*TEXT BLOCK*
There is many a fat farmer that drinks less cheerfully,
There is many a free French peasant who is richer and sadder than we.
There are no folk in the whole world so helpless or so wise.
There is hunger in our bellies, there is laughter in our eyes;
You laugh at us and love us, both mugs and eyes are wet:
Only you do not know us. For we have not spoken yet.
The fine French kings came over in a flutter of flags and dames.
We liked their smiles and battles, but we never could say their names.
The blood ran red to Bosworth and the high French lords went down;
There was naught but a naked people under a naked crown.
And the eyes of the King’s Servants turned terribly every way,
And the gold of the King’s Servants rose higher every day.
They burnt the homes of the shaven men, that had been quaint and kind,
Till there was no bed in a monk’s house, nor food that man could find.
The inns of God where no man paid, that were the wall of the weak.
The King’s Servants ate them all. And still we did not speak.
And the face of the King’s Servants grew greater than the King:
He tricked them, and they trapped him, and stood round him in a ring.
The new grave lords closed round him, that had eaten the abbey’s fruits,
And the men of the new religion, with their bibles in their boots,
We saw their shoulders moving, to menace or discuss,
And some were pure and some were vile; but none took heed of us.
We saw the King as they killed him, and his face was proud and pale;
And a few men talked of freedom, while England talked of ale.
A war that we understood not came over the world and woke
Americans, Frenchmen, Irish; but we knew not the things they spoke.
They talked about rights and nature and peace and the people’s reign:
And the squires, our masters, bade us fight; and scorned us never again.
Weak if we be for ever, could none condemn us then;
Men called us serfs and drudges; men knew that we were men.

Items from a dataset:
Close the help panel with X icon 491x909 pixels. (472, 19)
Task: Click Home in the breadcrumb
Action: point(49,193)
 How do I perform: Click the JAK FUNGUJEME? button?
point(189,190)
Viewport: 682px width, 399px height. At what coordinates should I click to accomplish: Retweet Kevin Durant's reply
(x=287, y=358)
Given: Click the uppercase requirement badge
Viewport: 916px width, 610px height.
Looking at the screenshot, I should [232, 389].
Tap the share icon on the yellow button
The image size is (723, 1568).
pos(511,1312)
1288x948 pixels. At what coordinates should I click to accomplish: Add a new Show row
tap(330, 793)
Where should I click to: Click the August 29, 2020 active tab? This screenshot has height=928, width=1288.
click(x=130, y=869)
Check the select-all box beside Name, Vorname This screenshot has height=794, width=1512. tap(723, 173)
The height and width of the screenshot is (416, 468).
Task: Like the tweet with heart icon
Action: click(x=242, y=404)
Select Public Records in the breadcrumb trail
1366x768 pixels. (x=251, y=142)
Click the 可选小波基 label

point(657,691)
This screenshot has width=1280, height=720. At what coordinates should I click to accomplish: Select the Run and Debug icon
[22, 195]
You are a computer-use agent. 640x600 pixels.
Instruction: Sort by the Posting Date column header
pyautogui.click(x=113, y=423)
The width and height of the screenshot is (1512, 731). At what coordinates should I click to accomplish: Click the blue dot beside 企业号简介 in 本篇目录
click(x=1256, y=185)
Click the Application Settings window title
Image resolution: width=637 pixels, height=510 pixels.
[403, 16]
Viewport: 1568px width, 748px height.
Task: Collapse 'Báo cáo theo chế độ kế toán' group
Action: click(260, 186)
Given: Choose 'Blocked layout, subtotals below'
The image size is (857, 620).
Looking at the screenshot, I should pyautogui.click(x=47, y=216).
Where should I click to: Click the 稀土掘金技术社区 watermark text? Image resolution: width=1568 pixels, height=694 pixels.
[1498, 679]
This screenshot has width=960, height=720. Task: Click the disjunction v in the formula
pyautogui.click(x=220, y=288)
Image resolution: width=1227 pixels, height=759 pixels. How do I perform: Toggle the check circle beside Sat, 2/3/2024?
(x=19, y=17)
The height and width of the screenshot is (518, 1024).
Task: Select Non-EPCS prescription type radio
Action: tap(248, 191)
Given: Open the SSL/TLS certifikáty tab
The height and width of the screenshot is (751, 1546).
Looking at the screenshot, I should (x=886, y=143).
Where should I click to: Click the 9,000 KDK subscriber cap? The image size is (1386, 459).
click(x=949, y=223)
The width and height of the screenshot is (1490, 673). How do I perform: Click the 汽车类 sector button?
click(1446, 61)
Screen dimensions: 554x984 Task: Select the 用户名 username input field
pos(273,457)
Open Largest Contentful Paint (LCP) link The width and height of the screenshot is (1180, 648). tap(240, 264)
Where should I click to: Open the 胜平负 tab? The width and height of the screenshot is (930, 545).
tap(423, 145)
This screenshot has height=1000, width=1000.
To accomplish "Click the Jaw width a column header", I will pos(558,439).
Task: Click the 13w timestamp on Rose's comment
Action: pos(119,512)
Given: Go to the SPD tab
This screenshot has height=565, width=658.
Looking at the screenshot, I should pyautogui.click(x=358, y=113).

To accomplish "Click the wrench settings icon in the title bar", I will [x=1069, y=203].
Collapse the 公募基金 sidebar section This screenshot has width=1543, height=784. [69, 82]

*WHAT TO WORK ON*
Write out the poem starting at "A war that we" and ending at "us never again.", switching "squires" to "landlords".

*EXERCISE SOLUTION*
A war that we understood not came over the world and woke
Americans, Frenchmen, Irish; but we knew not the things they spoke.
They talked about rights and nature and peace and the people’s reign:
And the landlords, our masters, bade us fight; and scorned us never again.